=== TASK INPUTS ===

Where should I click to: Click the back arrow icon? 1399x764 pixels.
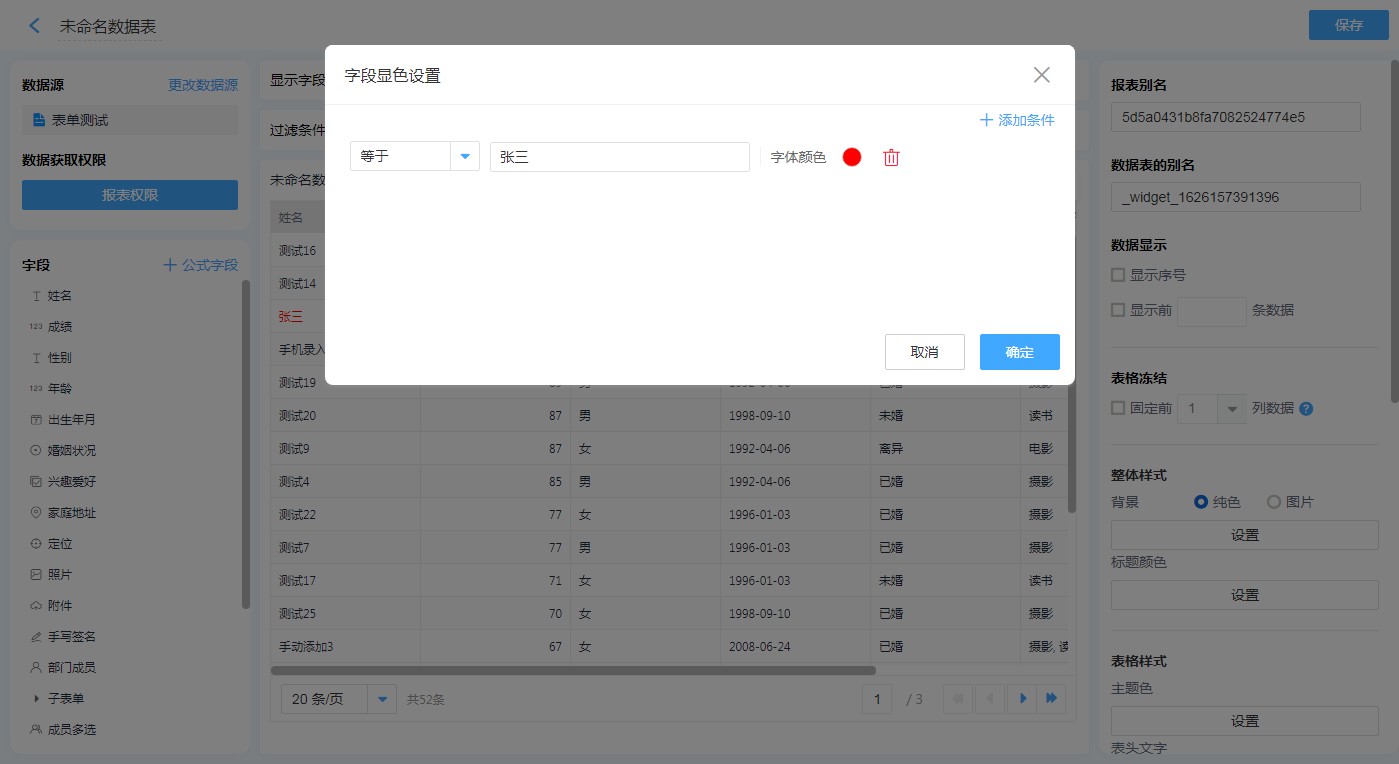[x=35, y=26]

===
=== TASK INPUTS ===

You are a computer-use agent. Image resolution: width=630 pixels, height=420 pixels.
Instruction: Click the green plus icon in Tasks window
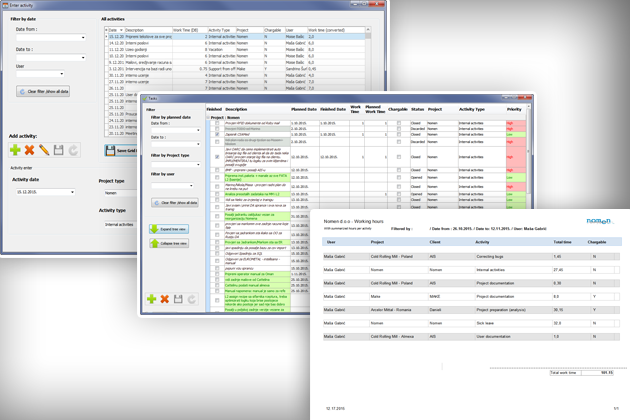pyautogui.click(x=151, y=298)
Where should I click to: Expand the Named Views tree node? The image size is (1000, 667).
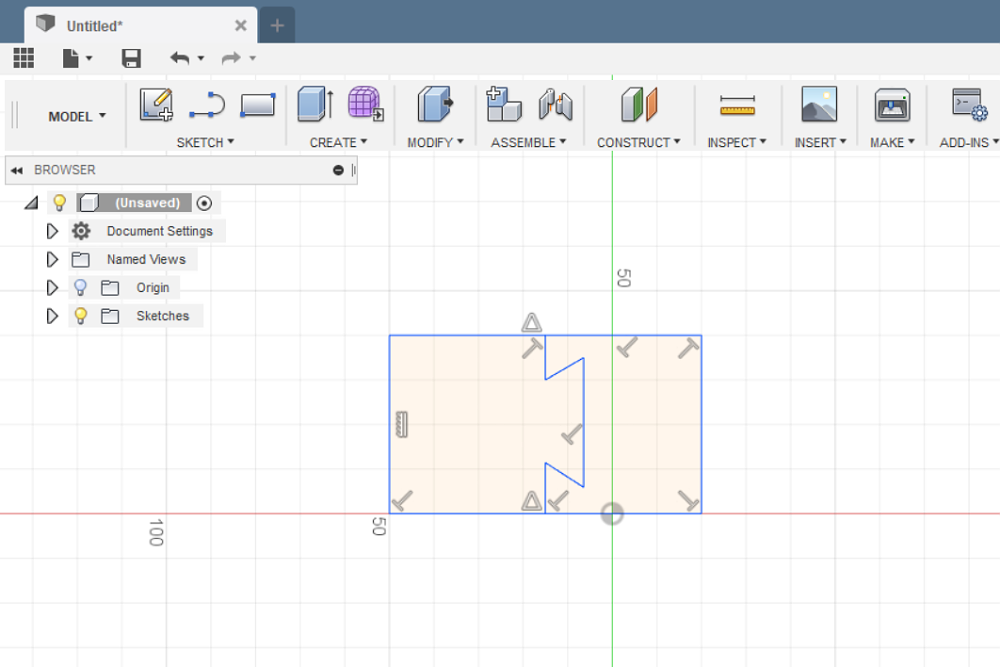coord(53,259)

===

TASK TO COMPLETE
Could you render the material from the line with "Where should I click to: Click" up to and including the line with "[x=35, y=26]" as a Markdown table with the columns Row and Line, skipping blank lines and leaving the pictures out?

SOLUTION FOR THIS EXERCISE
| Row | Line |
|---|---|
| 1 | Where should I click to: Click the back arrow icon? 1399x764 pixels. |
| 2 | [x=35, y=26] |